03/01/2026

Agir ensemble pour la santé mentale : pistes, ressources et dynamiques en Limousin

Pourquoi la santé mentale doit rester une priorité régionale

Depuis plusieurs années, la santé mentale s’impose comme un enjeu majeur de santé publique, aussi bien en France qu’au sein de nos territoires ruraux. D’après Santé publique France, avant même la pandémie de Covid-19, près d’1 Français sur 5 présentait des symptômes de trouble anxieux ou dépressif au moins une fois dans l’année (Baromètre santé 2017-2018). Le Limousin, constitué de la Corrèze, de la Creuse et de la Haute-Vienne, n’est pas épargné. Notre région affiche à la fois les défis liés à l’accès aux soins, à l’isolement rural, mais aussi des ressources humaines, associatives et institutionnelles très engagées.

Les conséquences de la souffrance psychique sont multiples : absentéisme, précarité, augmentation des conduites à risques, repli social… Pour autant, chacun peut agir à son niveau, et de nombreux leviers existent localement. Valoriser ces forces, comprendre les spécificités régionales et identifier les initiatives inspirantes sont des étapes clés vers un mieux-être collectif.

Santé mentale en Limousin : état des lieux, constats et chiffres-clés

Le Limousin présente des spécificités démographiques : une population vieillissante, un tissu rural dispersé, mais aussi une vie associative très vivante. Pourtant, les besoins en santé mentale sont bien réels :

  • Taux de suicide : En Nouvelle-Aquitaine, dont fait partie le Limousin depuis la réforme territoriale, on recense un taux standardisé de suicide supérieur à la moyenne nationale : 13,2 décès pour 100 000 habitants entre 2015 et 2017, contre 12,1 pour la France entière (INSEE, 2020).
  • Accès aux soins psychiatriques : Le Limousin fait partie des régions les moins dotées en psychiatres, malgré une offre hospitalière historique sur Limoges et Brive (DREES, 2019).
  • Isolement social : La Creuse est le département le moins dense de France métropolitaine. 34,7 % de la population du Limousin a plus de 60 ans, contre 27,3 % au niveau national, accentuant les risques de solitude (INSEE, 2023).
  • Jeunes en difficulté psychique : En 2022, 15 à 20 % des adolescents limousins déclaraient un mal-être ou une détresse psychologique, aggravés par les périodes de confinement (ARS Nouvelle-Aquitaine).

Cette photographie, bien qu’inquiétante, n’est pas figée : elle remet au centre l’importance d’agir sur les déterminants de la santé mentale, allant de la lutte contre l’exclusion à la valorisation des liens sociaux.

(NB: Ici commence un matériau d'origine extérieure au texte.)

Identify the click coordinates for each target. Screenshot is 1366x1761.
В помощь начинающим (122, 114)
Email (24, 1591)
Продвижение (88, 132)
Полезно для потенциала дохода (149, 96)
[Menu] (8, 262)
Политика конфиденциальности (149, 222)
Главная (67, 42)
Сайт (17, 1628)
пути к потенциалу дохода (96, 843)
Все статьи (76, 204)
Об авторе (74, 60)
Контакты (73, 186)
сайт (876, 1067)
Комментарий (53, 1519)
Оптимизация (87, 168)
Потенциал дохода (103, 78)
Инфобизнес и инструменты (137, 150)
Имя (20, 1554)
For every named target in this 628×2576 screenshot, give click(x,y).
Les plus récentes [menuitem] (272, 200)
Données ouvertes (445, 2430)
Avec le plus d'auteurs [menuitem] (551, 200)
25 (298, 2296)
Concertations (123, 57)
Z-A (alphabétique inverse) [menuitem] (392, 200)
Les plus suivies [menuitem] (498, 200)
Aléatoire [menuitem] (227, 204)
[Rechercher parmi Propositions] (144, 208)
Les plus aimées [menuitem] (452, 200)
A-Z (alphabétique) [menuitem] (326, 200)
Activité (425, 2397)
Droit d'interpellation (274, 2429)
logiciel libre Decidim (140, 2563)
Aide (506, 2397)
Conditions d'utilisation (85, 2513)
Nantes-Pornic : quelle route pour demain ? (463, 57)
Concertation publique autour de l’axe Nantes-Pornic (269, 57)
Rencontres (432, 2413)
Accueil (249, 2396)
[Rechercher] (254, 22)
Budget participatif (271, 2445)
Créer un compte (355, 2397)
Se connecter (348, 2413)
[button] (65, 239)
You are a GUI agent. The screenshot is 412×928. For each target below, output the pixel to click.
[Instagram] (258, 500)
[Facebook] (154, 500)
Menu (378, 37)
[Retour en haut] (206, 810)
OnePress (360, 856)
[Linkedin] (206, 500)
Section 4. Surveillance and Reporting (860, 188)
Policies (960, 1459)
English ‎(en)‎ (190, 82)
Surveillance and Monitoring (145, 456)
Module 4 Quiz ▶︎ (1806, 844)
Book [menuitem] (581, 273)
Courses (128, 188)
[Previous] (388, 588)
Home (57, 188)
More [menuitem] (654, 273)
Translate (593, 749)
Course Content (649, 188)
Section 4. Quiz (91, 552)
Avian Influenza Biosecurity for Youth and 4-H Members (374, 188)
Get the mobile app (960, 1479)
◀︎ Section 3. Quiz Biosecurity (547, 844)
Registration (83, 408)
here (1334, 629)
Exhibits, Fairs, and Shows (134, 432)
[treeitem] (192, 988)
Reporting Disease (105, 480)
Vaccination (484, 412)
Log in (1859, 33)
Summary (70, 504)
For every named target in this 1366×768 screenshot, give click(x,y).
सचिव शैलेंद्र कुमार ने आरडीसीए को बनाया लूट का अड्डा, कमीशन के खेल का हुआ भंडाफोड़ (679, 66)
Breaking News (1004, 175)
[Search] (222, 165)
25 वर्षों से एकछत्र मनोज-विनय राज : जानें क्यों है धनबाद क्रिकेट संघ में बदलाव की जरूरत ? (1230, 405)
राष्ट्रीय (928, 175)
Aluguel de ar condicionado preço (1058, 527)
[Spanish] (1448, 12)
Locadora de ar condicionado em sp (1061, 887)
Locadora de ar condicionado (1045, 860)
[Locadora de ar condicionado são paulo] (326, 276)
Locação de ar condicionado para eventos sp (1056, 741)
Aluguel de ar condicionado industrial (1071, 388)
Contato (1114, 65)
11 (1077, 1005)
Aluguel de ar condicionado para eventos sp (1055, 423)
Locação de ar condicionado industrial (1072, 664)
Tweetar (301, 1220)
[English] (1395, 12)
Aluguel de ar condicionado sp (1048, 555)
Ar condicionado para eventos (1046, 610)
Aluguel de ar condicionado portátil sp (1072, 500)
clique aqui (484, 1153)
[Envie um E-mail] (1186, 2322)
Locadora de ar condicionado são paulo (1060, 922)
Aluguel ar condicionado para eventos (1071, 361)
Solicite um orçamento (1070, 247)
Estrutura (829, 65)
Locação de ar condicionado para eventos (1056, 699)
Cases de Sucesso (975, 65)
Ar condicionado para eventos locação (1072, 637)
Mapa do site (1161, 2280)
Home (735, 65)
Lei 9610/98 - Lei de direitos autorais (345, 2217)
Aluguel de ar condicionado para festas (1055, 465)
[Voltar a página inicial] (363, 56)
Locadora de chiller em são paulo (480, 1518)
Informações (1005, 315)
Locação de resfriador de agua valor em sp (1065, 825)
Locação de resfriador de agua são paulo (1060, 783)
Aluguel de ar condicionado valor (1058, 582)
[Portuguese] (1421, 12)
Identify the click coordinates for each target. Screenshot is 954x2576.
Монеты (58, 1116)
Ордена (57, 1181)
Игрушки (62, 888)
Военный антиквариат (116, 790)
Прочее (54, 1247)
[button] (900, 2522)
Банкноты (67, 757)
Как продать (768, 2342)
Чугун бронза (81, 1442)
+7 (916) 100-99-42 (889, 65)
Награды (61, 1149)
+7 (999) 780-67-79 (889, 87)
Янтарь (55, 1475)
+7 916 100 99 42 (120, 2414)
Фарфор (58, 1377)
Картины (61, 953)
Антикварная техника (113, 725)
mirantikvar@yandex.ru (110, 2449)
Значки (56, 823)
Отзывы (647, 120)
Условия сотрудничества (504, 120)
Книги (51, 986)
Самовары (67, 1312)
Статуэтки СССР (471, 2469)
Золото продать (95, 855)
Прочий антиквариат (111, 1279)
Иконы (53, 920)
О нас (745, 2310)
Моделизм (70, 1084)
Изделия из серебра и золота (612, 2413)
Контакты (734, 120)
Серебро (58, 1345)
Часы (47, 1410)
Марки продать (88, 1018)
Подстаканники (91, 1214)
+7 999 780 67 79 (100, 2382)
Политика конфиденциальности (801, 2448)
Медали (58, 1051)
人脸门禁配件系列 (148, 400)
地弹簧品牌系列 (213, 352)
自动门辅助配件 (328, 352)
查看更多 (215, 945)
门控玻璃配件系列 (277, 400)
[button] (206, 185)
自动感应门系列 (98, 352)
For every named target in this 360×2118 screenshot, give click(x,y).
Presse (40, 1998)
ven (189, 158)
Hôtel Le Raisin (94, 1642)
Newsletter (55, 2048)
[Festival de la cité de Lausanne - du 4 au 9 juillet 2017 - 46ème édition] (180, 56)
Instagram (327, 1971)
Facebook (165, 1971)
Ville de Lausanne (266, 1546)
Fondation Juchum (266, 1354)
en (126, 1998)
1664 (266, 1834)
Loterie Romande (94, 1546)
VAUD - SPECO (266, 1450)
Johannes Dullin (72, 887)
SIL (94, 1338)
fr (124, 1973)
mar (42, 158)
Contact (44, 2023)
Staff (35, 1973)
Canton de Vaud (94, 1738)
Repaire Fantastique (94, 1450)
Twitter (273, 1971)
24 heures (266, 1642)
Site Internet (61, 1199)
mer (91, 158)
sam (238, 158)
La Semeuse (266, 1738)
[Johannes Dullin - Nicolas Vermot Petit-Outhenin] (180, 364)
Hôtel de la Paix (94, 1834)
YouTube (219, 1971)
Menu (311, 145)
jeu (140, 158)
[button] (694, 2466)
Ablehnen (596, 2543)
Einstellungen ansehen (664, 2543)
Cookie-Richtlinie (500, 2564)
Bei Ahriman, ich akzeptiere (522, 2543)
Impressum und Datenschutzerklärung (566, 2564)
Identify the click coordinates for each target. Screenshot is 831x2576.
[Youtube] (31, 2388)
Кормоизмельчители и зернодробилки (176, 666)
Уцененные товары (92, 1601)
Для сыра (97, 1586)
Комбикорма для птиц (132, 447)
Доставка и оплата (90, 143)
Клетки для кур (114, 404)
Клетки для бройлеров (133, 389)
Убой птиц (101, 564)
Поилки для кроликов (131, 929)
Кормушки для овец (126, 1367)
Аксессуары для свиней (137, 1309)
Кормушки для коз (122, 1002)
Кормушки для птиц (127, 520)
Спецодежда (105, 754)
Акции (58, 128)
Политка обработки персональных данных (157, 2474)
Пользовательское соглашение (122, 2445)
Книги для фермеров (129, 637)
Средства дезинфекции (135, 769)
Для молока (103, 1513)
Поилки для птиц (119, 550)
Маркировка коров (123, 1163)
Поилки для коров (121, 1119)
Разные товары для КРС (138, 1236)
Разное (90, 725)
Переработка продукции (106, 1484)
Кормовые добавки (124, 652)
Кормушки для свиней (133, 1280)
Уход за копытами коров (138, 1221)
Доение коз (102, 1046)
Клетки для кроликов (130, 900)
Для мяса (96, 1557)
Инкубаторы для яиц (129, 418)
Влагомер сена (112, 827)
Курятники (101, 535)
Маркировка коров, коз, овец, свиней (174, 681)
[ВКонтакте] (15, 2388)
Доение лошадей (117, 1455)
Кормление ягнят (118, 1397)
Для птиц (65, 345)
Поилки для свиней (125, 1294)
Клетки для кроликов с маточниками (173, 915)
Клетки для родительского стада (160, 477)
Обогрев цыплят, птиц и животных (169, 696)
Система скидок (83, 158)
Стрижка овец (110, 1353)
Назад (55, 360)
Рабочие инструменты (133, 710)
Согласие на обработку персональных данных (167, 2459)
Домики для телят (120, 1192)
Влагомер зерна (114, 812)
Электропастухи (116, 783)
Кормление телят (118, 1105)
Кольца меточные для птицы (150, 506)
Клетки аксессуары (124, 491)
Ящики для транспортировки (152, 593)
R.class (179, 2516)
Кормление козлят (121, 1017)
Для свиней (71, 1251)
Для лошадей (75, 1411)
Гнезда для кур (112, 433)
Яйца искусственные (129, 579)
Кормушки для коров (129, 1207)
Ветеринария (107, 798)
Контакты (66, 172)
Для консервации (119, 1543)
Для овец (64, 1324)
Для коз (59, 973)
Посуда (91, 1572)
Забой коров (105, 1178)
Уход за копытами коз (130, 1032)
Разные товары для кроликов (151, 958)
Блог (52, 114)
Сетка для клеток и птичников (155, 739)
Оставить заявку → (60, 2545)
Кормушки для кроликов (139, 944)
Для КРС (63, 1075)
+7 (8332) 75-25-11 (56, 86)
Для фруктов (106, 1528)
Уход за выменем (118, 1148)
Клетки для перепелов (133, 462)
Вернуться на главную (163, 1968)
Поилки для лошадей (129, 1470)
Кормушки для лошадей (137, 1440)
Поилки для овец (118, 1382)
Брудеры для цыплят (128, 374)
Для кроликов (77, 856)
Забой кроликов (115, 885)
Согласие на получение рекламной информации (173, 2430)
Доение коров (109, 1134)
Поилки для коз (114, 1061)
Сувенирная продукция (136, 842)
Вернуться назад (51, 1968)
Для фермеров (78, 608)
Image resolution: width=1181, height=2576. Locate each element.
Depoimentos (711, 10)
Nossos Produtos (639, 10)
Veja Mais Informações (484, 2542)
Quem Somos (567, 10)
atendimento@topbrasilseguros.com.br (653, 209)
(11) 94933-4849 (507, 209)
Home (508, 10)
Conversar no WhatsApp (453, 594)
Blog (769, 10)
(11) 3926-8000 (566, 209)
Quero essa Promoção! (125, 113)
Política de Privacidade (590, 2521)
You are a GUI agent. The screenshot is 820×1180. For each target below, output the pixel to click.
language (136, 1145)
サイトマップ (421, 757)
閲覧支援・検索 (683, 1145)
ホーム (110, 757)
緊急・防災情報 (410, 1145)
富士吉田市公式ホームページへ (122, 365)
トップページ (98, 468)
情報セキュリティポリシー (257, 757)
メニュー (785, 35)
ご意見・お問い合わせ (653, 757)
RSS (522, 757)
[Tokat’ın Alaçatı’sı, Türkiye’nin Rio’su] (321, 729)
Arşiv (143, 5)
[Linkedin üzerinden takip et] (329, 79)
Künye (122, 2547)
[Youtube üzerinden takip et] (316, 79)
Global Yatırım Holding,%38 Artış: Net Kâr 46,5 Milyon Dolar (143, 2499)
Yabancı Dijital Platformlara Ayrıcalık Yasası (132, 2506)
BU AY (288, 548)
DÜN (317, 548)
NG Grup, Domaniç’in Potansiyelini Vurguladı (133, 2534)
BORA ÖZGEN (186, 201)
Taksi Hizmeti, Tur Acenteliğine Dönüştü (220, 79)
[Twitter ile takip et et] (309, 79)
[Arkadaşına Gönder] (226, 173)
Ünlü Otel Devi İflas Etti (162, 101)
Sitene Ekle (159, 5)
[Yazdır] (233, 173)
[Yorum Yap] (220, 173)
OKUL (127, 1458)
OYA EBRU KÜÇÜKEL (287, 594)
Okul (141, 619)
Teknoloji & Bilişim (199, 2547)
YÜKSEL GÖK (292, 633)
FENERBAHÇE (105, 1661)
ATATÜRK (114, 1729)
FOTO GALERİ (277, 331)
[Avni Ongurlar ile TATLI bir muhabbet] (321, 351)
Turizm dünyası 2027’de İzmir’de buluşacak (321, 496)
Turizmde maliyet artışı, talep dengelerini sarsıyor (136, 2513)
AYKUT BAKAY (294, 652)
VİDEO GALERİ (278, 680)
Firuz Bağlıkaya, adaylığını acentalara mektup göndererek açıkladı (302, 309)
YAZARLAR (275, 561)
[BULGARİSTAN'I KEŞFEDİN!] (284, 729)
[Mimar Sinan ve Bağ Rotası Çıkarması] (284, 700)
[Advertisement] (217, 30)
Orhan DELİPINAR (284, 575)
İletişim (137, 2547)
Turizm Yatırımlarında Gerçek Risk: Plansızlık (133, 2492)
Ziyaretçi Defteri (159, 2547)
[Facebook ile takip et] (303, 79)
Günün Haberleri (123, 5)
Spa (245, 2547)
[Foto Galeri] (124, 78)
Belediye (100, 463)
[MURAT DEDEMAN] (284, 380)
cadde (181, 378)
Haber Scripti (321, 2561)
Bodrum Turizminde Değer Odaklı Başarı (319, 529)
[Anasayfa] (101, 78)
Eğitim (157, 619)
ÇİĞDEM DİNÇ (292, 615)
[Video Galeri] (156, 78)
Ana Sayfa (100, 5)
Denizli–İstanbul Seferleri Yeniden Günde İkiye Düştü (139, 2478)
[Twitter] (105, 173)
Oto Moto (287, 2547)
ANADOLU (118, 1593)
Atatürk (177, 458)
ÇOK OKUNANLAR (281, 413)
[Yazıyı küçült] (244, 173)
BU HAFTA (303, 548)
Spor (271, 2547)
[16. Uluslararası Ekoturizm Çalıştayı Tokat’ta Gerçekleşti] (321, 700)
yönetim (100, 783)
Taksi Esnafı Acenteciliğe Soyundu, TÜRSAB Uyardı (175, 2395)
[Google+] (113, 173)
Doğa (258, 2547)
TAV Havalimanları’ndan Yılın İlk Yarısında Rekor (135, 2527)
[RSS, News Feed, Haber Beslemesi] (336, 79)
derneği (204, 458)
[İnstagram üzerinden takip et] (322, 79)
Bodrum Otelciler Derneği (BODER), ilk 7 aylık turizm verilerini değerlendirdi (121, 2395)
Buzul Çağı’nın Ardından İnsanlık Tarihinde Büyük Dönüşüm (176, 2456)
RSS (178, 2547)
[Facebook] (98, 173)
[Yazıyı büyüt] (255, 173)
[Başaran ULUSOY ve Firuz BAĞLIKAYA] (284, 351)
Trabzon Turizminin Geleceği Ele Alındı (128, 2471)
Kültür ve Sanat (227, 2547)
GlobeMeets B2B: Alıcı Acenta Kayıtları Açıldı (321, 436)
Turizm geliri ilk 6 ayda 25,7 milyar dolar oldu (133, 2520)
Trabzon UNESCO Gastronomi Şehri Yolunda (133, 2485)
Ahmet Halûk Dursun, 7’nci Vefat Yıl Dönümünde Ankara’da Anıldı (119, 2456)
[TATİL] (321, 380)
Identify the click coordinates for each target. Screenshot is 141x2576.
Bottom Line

Comprendre les facteurs de fragilité… mais aussi de résilience ! 

Il est essentiel de ne pas réduire la santé mentale à la seule absence de maladie psychique. L’OMS rappelle que le bien-être psychologique est un équilibre dynamique, influencé par l’environnement, la situation familiale, l’emploi, le logement, les liens sociaux, etc.

  • Isolement géographique : Raréfaction des transports, éloignement des familles, difficultés à accéder à des structures d’écoute ou de prise en charge.
  • Vieillissement : Départs de professionnels de santé, perte d’autonomie, sentiment d’inutilité ou d’abandon chez certains aînés.
  • Précarité : Emplois saisonniers ou peu stables, pauvreté persistante dans certaines zones rurales accentuant le repli ou l’anxiété.
  • Accès à l’information : Difficulté à identifier les ressources, stigmatisation encore forte autour des troubles psychiques.

Pour autant, le Limousin dispose aussi d’atouts :

  • Un ancrage local fort : sentiment d’appartenance, solidarité villageoise, capacité à créer du lien.
  • Un foisonnement d’initiatives citoyennes : groupements d’entraide mutuelle (GEM), associations d’aidants, actions intergénérationnelles portées par les mairies, etc.
  • Une nature omniprésente, bénéfique au ressourcement et à la santé mentale (lire : Nature & bien-être, Santé publique France).

Des dispositifs locaux d’accompagnement et de prévention

Malgré un nombre limité de psychiatres et psychologues libéraux, le Limousin a développé différents dispositifs, parfois encore méconnus. Être informé sur ces structures permet de mieux orienter, soutenir ou alerter.

  • Centres Médico-Psychologiques (CMP) : Structures publiques gratuites d’accueil, de suivi et d’orientation pour enfants, adultes et personnes âgées. Présence à Limoges, Brive, Guéret, Tulle…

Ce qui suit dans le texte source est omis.